[Exercise instructions] Summarize the article about the Bloomington Local Artists Showcase in two sentences.

[Selected text]

Artists show work at Convention Center

entArtistsShowcase

Driftwood sculptures, expensive paintings, and handmade clothing filled the Bloomington Monroe County Convention Center on Saturday when more than 70 local artists and artisans showed their work for the Bloomington Local Artists Showcase.

Artisans showed and sold their wares at individual booths from 11 a.m. to 5 p.m. Saturday.

People visited the showcase to explore and purchase works of art from local creators.
It was the third-annual showcase organized by Ivy Tech Community College and Bloom Magazine. Admission was $2.

Almost 1,000 people attended last year’s showcase, according to Bloom’s website.
The artists included wood craftsmen, painters and weavers. Some of the artists were represented by agents, while others sold their wares personally.

Professional woodworker David Reuter was present at Saturday’s showcase.

He has worked with wood for 20 years, and said he has sold his pieces for five years.

Reuter said he attends showcases whenever he can to sell and show his wares.

“I like selling the stuff that I make,” Reuter said. “It’s fun making it, and, if I can sell it to someone, I know they’ll enjoy it.  Even if I don’t sell to someone, I like showing off, too.”

All of the pieces Reuter sells and shows are made from dead or storm-damaged trees. His 100-acre tree farm gives Reuter plenty of lumber to work with for his projects.
His wares had numerous labels for the different types of wood and the species of tree from which they came.

“I could haul wood 24 hours a day, seven days a week until I was 150 years old and never run out of storm-damaged or dead wood,” Reuter said.

While some of the artists like Reuter were independent craftsmen, other artists relied on a collective to represent their works.

[/Selected text]
[Record set]

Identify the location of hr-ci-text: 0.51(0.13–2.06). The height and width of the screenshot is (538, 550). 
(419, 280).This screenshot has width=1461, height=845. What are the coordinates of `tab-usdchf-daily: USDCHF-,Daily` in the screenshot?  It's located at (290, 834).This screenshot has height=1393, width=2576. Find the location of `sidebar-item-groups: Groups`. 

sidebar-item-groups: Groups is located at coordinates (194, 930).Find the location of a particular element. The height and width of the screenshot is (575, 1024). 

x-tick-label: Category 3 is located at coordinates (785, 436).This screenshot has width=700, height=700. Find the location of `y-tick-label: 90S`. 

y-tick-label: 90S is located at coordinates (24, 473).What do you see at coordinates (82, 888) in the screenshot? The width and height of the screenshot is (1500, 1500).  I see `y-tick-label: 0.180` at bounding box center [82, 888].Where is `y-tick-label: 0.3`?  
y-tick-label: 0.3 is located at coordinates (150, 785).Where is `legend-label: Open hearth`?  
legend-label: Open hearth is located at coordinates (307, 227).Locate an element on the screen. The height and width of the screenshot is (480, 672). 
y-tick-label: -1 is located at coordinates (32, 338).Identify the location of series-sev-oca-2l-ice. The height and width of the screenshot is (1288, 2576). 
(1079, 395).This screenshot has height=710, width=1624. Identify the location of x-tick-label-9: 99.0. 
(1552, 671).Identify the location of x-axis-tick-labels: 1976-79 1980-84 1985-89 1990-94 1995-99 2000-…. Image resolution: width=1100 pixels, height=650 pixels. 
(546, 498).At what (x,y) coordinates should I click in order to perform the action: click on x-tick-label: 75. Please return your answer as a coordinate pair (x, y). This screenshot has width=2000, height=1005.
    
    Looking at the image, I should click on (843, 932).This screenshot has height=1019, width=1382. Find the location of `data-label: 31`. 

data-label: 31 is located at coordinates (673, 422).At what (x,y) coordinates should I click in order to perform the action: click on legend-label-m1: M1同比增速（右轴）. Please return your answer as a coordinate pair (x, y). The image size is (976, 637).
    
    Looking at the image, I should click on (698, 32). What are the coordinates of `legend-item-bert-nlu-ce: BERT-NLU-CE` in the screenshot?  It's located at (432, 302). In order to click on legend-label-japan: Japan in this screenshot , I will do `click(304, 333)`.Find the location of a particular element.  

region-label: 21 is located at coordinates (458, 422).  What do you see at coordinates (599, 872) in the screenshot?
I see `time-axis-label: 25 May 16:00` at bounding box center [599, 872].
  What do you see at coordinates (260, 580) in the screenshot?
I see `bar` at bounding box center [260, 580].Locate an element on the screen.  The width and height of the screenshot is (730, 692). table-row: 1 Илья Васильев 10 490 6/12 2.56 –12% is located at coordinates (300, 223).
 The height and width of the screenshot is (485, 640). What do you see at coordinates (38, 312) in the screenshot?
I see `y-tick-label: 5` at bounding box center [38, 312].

[/Record set]

[Result of the task] More than 70 local artists and artisans showed and sold work such as driftwood sculptures, paintings, and handmade clothing on Saturday at the Bloomington Monroe County Convention Center, at the third-annual showcase organized by Ivy Tech Community College and Bloom Magazine. Professional woodworker David Reuter, one of the exhibitors, makes all his pieces from dead or storm-damaged trees from his 100-acre tree farm and said he likes both selling his work and showing it off.